This two-day course has been developed to help information security managers or those responsible for implementing ISO 27001, to conduct internal audits against ISO 27001:2013 requirements, based on a six-stage approach to ensure best practices within the organisation.
This course will explain the role and responsibilities that an auditor must consistently demonstrate, including the need to display fairness, integrity, confidentiality and a focus on evidence-based decision making.
Who should attend?
- Any individual responsible for managing an organisation’s information security
- Individuals required to perform internal audits of ISMS against ISO 27001 requirements
- Any experienced auditor looking to extend its role into information security.
What will you learn?
- The structure and content of ISO 27001
- Protect your organisation from a breach in information security
- Internal ISMS audits - role and contribution
- Role and responsibilities of an internal ISMS auditor
- Plan your audits by developing effective checklists
- Verify the conformity of your current practices
- Improve the stability and robustness of your ISMS
- Planning, seeking objective evidence, reporting findings accurately and ensuring that corrective action has been applied and followed up when necessary
- To plan, perform and report on your overall performance.

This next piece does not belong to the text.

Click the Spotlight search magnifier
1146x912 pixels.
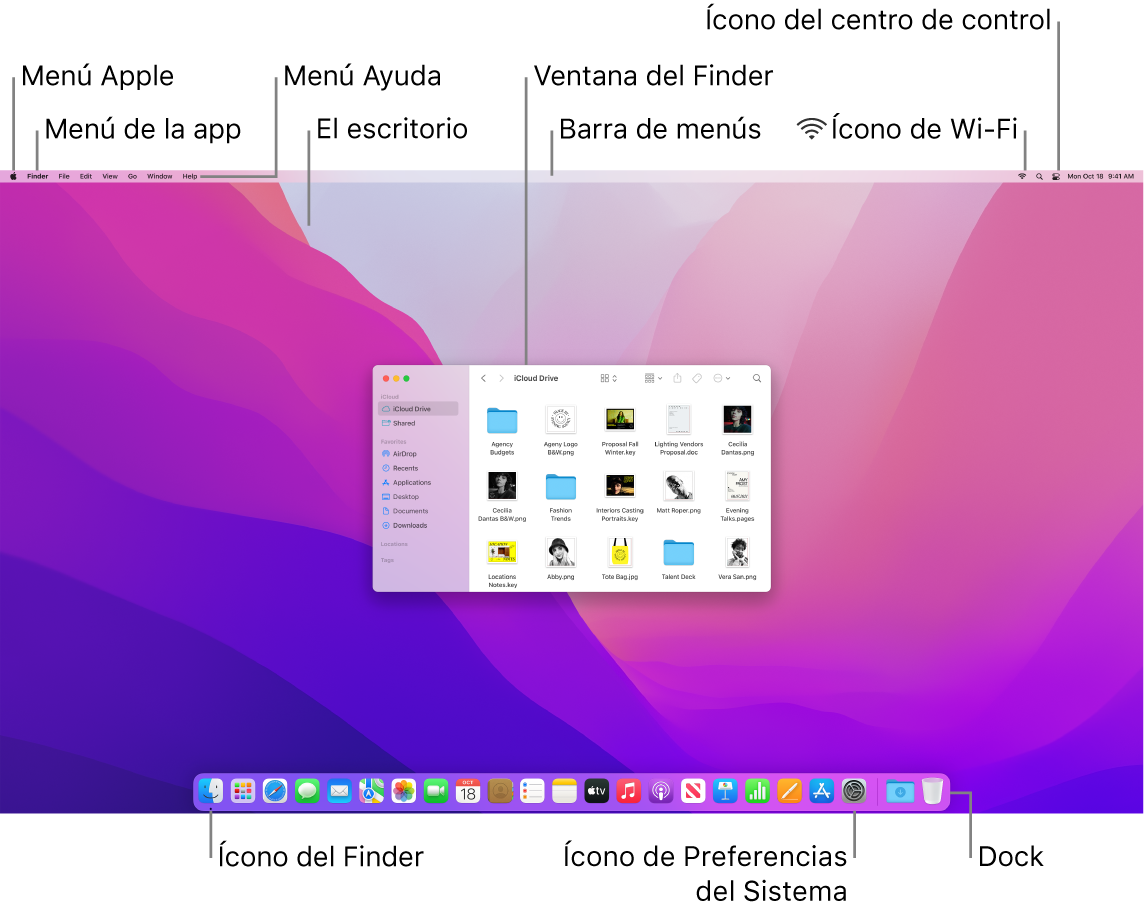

What do you need to prepare?
- The knowledge about the types of data held by your organisation and the methods used to store and process this data
- A good understanding of ISO 27001 and its requirements
- The knowledge presented in LR’s Introduction to ISO 27001:2013 requirements and ISO 27001:2013 Implementation courses.
- 13.5 CPD hours
- Training course materials
- Lunch and refreshments for public attendees only
- Certificate of attendance.
Your future development
- ISO 27001:2013 Lead Auditor CQI & IRCA certified
- GDPR Data Protection Officer Workshop
- Data Protection Impact Assessment Workshop.